Flames Threaten Pittsburgh Blocks
The people of Pittsburgh, Pa., a few days ago experienced a great scare when flames broke out in St. Agnes’ Roman Catholic Church, threatening the lives of 600 children, and, leaping over an entire city block, menaced a large section of valuable property. The fire, which spread so rapidly made the firemen helpless, even when reinforced by additional companies responding to a second alarm. The conflagration started at 11:40 o’clock in the forenoon, in the vicinity of the sacristy of the church, at the rear. The structure, which was a large, long frame one, had stood for more than a quarter of a century, and fell a quick prey to the flames. A still alarm first was sent to No. 4 engine company, but the firemen quickly realized they were helpless without aid, and an alarm was rung from box 97. A few minutes later, with the arrival of the district chief, a second alarm was rung. The flames soon enveloped the church, and the structure, which had once been condemned but was still used for church purposes, wast a fiery furnace within a few minutes. The alarm quickly spread, and the children in the Soho school nearby were marched out of the building quickly on a fire drill. When the fire started the church was crowded with a host of worshippers, who were attending high mass in celebration of the Feast of St. Agnes. Immediately upon the alarm being given, Father Hagerty dismissed the congregation, which rapidly filed from the building in orderly fashion. Soho bath house, two doors from the church, was emptied in little time, the firemen fearing the result of the sparks which flew in myriad laden clouds from the church. Vestments for the choir and priests, altar images, the angels of the altars, sacred vessels and the candelabra were carried by men who hazarded their lives for the consecrated articles and decorations of St. Agnes. Scarcely had the last of the church emblems been collected and taken into the street when the long passageway through the wooden vestibule was in a blaze of flames. Sizzling, crackling embers from pews and rafters fell just as the last churchman left the burning building. As soon as the flames were seen by Miss Caroline C. Baird, principal of the Soho school, she rang the fire drill signal and the 600 pupils were marched from the building in three minutes.

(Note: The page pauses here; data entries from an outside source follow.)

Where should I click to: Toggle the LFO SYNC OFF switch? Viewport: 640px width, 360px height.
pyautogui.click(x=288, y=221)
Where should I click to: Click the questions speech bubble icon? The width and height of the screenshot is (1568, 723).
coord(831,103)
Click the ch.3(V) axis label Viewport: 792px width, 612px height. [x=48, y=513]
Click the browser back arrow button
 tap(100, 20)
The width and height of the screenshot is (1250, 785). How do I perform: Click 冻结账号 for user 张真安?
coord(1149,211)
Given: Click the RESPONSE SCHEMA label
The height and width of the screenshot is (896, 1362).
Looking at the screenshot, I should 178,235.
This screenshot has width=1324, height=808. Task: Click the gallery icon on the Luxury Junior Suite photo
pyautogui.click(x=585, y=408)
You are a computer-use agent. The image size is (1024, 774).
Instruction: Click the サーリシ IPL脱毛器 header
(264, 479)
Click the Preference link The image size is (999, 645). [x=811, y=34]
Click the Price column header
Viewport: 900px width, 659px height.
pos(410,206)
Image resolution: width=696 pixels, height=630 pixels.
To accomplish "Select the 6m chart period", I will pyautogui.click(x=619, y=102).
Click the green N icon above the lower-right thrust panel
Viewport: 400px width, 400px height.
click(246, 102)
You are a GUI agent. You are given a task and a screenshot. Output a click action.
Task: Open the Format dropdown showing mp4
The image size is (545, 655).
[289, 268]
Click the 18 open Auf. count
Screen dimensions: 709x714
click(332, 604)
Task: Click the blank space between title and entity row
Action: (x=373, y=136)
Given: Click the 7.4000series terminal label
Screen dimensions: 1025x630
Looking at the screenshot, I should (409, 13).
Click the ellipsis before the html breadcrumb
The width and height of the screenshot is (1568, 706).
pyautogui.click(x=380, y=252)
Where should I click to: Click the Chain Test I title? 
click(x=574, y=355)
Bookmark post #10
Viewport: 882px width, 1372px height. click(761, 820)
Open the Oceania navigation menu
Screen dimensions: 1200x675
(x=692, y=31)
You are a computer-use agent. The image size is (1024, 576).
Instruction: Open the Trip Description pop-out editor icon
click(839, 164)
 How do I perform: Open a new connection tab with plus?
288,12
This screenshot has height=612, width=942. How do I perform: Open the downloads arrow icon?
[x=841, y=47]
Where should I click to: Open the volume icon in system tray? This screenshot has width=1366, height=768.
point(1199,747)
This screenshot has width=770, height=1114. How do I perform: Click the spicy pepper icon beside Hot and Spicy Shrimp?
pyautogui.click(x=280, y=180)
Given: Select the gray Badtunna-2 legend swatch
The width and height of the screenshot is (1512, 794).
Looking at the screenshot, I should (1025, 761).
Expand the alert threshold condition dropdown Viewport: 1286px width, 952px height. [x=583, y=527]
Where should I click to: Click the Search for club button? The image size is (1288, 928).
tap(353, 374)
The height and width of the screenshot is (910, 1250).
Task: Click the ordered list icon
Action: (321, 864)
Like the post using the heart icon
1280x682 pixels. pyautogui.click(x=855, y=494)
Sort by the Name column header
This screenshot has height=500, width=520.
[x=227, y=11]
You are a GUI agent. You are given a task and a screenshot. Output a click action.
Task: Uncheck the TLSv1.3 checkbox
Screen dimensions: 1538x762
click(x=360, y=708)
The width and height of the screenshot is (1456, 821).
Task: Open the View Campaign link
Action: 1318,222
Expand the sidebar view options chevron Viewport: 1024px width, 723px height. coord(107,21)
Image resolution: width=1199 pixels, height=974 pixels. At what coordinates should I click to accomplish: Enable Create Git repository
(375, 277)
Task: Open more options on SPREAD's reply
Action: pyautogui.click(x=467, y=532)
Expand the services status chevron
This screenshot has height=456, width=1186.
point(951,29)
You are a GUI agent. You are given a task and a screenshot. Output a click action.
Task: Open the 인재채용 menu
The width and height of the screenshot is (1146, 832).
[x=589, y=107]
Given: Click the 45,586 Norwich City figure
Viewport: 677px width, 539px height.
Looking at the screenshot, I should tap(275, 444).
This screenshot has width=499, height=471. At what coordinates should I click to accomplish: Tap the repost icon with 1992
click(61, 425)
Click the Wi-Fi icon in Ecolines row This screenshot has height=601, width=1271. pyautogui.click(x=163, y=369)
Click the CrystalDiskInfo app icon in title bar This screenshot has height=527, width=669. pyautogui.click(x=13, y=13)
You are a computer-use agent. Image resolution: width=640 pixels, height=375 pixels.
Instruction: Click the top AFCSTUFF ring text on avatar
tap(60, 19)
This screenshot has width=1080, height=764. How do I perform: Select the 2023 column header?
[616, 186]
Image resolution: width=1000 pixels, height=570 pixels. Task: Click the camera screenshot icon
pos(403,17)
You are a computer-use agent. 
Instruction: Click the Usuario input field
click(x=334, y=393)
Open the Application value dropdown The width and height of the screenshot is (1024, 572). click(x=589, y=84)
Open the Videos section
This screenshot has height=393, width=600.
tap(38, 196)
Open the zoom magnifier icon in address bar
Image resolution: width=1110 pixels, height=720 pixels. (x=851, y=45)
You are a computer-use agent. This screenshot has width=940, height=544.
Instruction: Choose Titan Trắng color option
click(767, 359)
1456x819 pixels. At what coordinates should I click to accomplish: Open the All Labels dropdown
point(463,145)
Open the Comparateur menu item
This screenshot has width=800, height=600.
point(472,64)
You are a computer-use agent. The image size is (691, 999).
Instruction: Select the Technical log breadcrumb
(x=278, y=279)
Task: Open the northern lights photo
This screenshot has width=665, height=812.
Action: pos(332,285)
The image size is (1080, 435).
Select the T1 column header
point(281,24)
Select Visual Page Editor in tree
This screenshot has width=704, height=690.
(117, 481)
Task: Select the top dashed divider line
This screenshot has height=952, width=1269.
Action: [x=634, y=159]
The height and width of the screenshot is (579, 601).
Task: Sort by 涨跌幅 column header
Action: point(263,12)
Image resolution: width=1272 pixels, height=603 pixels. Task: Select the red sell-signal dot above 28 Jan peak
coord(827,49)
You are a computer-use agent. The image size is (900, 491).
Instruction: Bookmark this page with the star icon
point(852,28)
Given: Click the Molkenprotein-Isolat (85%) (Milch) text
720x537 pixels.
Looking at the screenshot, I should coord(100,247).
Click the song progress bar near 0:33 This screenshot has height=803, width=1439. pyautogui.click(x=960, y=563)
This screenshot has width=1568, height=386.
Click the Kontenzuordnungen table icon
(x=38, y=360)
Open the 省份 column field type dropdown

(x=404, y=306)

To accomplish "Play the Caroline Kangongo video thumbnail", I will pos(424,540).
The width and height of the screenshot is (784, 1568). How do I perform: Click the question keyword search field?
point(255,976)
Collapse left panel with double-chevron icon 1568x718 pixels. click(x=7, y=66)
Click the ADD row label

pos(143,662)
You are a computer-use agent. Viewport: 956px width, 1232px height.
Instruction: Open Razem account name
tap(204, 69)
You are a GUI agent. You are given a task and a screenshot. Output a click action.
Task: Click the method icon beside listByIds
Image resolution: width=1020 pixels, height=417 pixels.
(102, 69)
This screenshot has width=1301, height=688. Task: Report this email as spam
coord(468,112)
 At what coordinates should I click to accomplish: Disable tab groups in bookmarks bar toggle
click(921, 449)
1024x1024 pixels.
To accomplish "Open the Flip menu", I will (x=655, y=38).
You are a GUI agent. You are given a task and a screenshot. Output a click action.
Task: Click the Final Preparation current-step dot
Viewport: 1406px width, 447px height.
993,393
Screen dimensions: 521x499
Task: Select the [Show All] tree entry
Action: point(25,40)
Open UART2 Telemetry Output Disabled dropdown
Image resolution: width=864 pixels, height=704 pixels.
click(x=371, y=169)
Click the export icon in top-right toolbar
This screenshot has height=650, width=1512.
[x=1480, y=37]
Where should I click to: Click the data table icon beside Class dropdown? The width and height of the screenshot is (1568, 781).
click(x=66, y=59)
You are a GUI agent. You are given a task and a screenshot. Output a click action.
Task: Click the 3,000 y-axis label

A short time after the second alarm was sounded the fire broke out on the Fifth avenue side of the building near the roof, making a furnace of heat intolerable. The tall steeple of the St. Agnes church furnished a dramatic and wonderful spectacle when the flames burst from the belfry loft and top-most pinnacle. The steeple is about 300 feet above the church proper, making it tower 450 feet from the Forbes street plane. At 1 o’clock the steeple fell in and two minutes after that the entire front, a sheet of flames, fell into Fifth avenue, carrying wires and poles to the ground. Trolley wires were grounded. car traffic was sent in and out Forbes street instead of Fifth avenue. Danger of a general conflagration became imminent and the loss from the fire mounted higher when several houses in Beelen street below the church were set ablaze by burning embers scattered by the wind which fanned the flames. The houses are of a very flimsy structure, and added to the hardships. The confusion was augmented by the fact that Chief James F. Richards, the new head of the fire bureau, failed to appear on the scene and take personal charge of the fire-fighting forces for more than two hours after the blaze started. It was not until 1:50 o’clock, or two hours and 10 minutes after the first alarm, that Richards reached the fire. The fire was spreading eastward under a brisk wind at 2 o’clock and both the Soho baths and the Soho settlement houses were afire. According to firemen, there was little hope of saving them from complete destruction.
The Pittsburgh Daily “Leader” had this to say in connection with the fire: “From the first alarm of fire at 11:40 a. m., followed by a second and a third, exactly two hours and ten minutes elapsed before “Jim” Richards could be found to head his men, and then, before blackened ruins, he could only stand helpless among fire-fighters, trying tb frame words of command that remained frozen to his lips. The chief fire-fighter of Pittsburgh literally “had not the nerve” to tell his men what to do—which was just as well for their safety and that of surrounding property.”